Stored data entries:
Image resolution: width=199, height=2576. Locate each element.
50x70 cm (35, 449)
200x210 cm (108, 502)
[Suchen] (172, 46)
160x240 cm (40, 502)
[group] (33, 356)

◆ Problem description: All entries are to be returned word for word.

◆ Exercise solution:
Image resolution: width=199, height=2576. Locate each element.
50x70 cm (35, 449)
200x210 cm (108, 502)
[Suchen] (172, 46)
160x240 cm (40, 502)
[group] (33, 356)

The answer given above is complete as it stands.